— УСЛОВИЕ ЗАДАНИЯ —
Соберите все строки ниже, в которых есть слово «icon». Регистр букв учитывается.

— СОХРАНЁННЫЕ ДАННЫЕ —
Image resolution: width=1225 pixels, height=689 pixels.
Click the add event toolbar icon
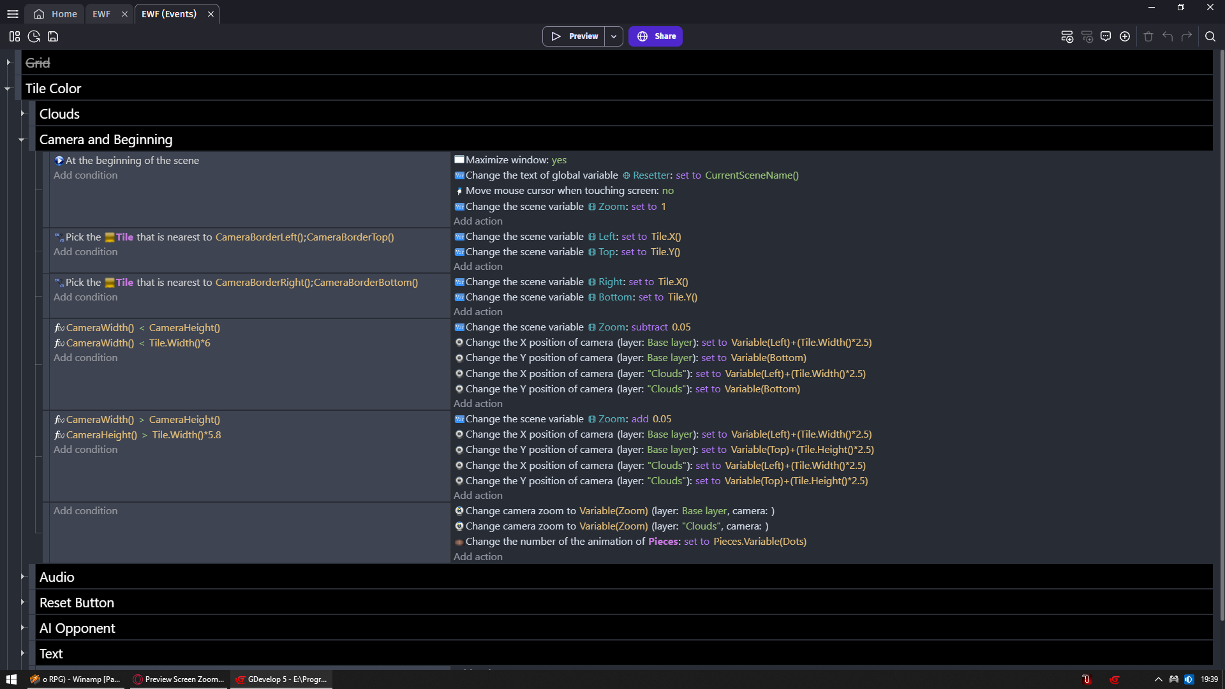(x=1067, y=36)
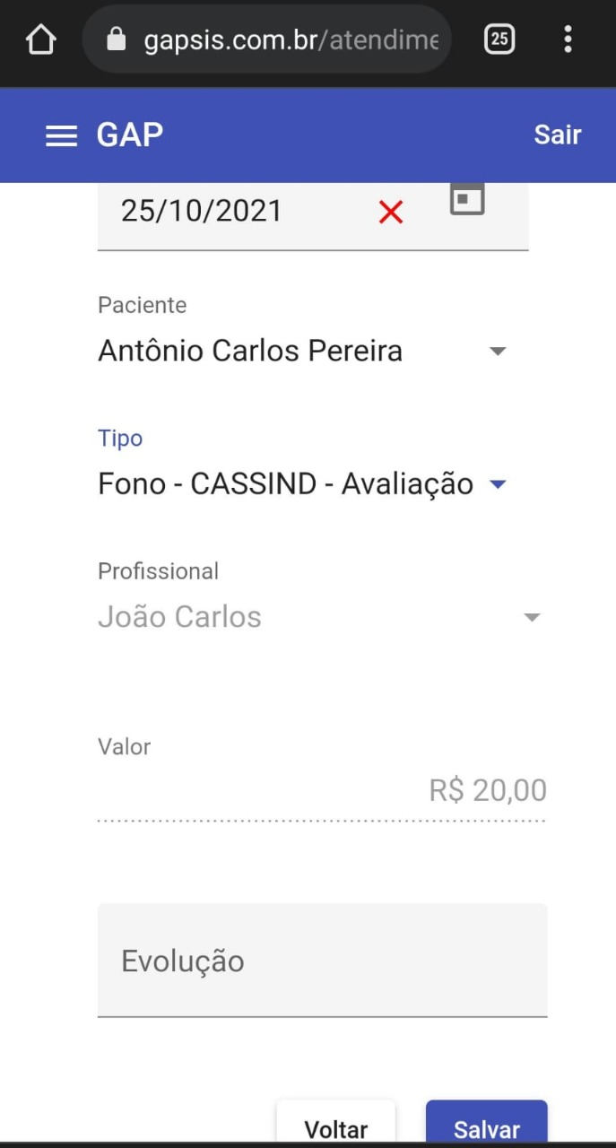
Task: Expand the blue Tipo dropdown arrow
Action: pyautogui.click(x=498, y=485)
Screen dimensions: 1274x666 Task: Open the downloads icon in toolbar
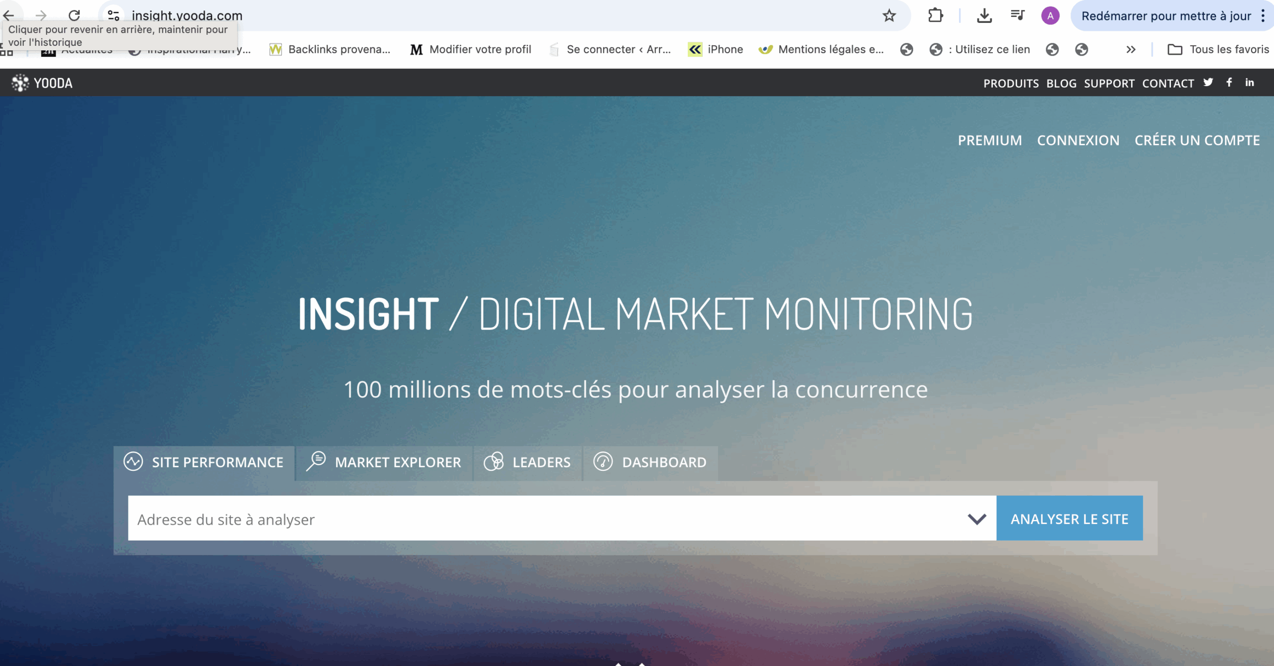[984, 16]
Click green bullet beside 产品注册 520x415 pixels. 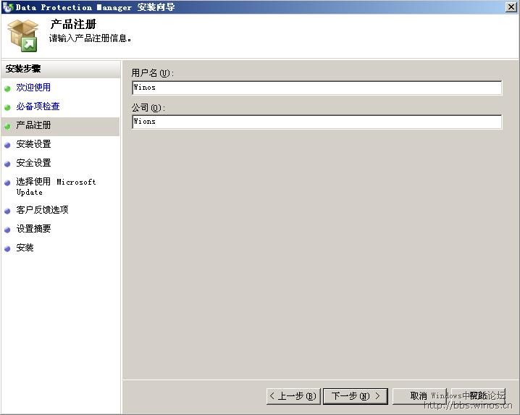[8, 126]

— ГОТОВОЕ РЕШЕНИЕ —
Click the add event toolbar icon
Screen dimensions: 1274x666 Task: Open the downloads icon in toolbar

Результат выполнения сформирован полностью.